Cómo no me iba a preocupar en una plaza donde hay tantos peligros. En la hamaca puede salir despedido hacia adelante o hacia atrás. En el sube y baja si lo usaba con un chico más pesado podía irse de boca y partirse los dientes contra la tabla. Y ni hablar de la calesita si se le quedaba algún miembro atrapado. Eso sería como mínimo una quebradura.

En ese tira y afloje de padre–hijo y mortalidad–inmortalidad accedí a llevarlo una vez más. Al fin y al cabo, para qué le pagaba a mi psicólogo, que me decía que tenía que relajarme un poco y dejar que mi hijo “vuele solo”.

Cuando llegamos a la plaza me empecé a sentir un poco ahogado. Había muchos chicos. Todos corrían de un lado a otro como desaforados. Instintivamente apreté la mano de Mati que pugnaba por librarse de mi agarre para salir corriendo él también.

—Pará, Mati, llegamos a la parte de juegos y te suelto.

La plaza contaba con una zona cerrada con una cerca metálica de un par de metros de altura para mantener a los niños acotados en sus deambulaciones y por ende progenitores más tranquilos.

Al entrar me aseguré de cerrar la puerta con traba porque nunca falta un desconsiderado que deja suelta su mascota que entra y se pone a correr entre los chicos y a veces hasta darles lengüetazos.

Lo llevé primero al tobogán. Mati subió la escalerita a todo trapo.
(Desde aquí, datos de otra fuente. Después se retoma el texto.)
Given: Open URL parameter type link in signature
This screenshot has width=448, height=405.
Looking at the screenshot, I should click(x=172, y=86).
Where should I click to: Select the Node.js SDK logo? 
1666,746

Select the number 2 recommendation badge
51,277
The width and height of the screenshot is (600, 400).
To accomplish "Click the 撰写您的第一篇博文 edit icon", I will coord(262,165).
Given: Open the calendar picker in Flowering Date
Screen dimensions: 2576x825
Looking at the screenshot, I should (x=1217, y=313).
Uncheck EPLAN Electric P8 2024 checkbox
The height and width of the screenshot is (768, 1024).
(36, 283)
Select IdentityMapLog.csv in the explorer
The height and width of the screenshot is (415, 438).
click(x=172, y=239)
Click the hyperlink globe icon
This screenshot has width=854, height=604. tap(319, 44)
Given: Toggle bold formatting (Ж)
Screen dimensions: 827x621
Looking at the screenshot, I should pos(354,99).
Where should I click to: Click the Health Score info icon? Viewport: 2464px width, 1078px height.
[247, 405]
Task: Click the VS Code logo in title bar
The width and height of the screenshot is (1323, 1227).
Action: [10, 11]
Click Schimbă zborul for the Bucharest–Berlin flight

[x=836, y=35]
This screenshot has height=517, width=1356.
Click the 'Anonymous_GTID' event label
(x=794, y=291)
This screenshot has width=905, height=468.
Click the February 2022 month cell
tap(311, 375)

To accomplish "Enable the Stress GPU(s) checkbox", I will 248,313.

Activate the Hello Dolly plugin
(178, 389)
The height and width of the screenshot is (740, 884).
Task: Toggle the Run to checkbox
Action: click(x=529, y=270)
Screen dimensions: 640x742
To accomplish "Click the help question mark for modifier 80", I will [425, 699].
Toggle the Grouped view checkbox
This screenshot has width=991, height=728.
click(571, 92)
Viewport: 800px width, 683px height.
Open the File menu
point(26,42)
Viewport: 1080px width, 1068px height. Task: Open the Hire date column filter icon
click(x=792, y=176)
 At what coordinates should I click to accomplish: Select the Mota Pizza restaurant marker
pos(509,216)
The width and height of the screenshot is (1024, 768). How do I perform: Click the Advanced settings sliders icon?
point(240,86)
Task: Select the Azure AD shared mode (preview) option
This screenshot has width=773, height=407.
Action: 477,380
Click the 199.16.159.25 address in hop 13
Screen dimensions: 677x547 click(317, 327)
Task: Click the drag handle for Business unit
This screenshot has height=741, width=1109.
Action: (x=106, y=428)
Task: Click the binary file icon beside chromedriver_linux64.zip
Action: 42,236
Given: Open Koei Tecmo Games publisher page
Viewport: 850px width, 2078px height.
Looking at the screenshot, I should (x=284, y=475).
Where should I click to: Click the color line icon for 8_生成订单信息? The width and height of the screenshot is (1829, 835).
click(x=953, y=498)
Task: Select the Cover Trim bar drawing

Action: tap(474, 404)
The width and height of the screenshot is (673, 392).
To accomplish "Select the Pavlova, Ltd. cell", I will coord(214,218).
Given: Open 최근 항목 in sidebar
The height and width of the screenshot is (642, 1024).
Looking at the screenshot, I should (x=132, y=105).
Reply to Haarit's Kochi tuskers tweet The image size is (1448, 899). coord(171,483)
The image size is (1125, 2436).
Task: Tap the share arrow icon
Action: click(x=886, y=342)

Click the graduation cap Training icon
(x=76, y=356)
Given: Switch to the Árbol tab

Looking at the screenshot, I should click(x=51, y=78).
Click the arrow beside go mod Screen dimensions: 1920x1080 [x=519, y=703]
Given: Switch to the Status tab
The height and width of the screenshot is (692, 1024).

—Despacio, Mati, apoyá bien la cola antes de tirarte.

Fui hasta el otro extremo y cuando Mati terminaba de deslizarse estiré mi mano para frenar su caída. Bajó como un bólido y salió del tobogán disparado hacia las hamacas. Me paré detrás de él para empujarlo pero me rechazó con su mano extendida. Claro, ya hace rato que se hamaca solo. Me quedé parado a una distancia prudente, atento a que no se cruce ningún otro chico por delante o por detrás. Una nena en la hamaca de al lado había tomado una velocidad y altura considerables y Mati pugnaba por imitarla.

—Tranquilo, Mati, la chica es más grande que vos no quieras copiarla.

Siguió hamacándose por un rato y de pronto pegó un salto para salir. Cayó bien, apoyando los dos pies en la arena y sin tocar el suelo con la cola.

—Bien, Mati, ya sos un campeón— exclamé para alentarlo, otra recomendación de mi psicólogo.

Ahora iba directo a la trepadora. Era un poco alta para su tamaño pero otros chicos de su misma edad la usaban con confianza, pasando de un travesaño al siguiente usando solo las manos y con sus piecitos a centímetros del piso.

—No me sigas, papá, yo puedo solo— enfatizó con el ceño fruncido.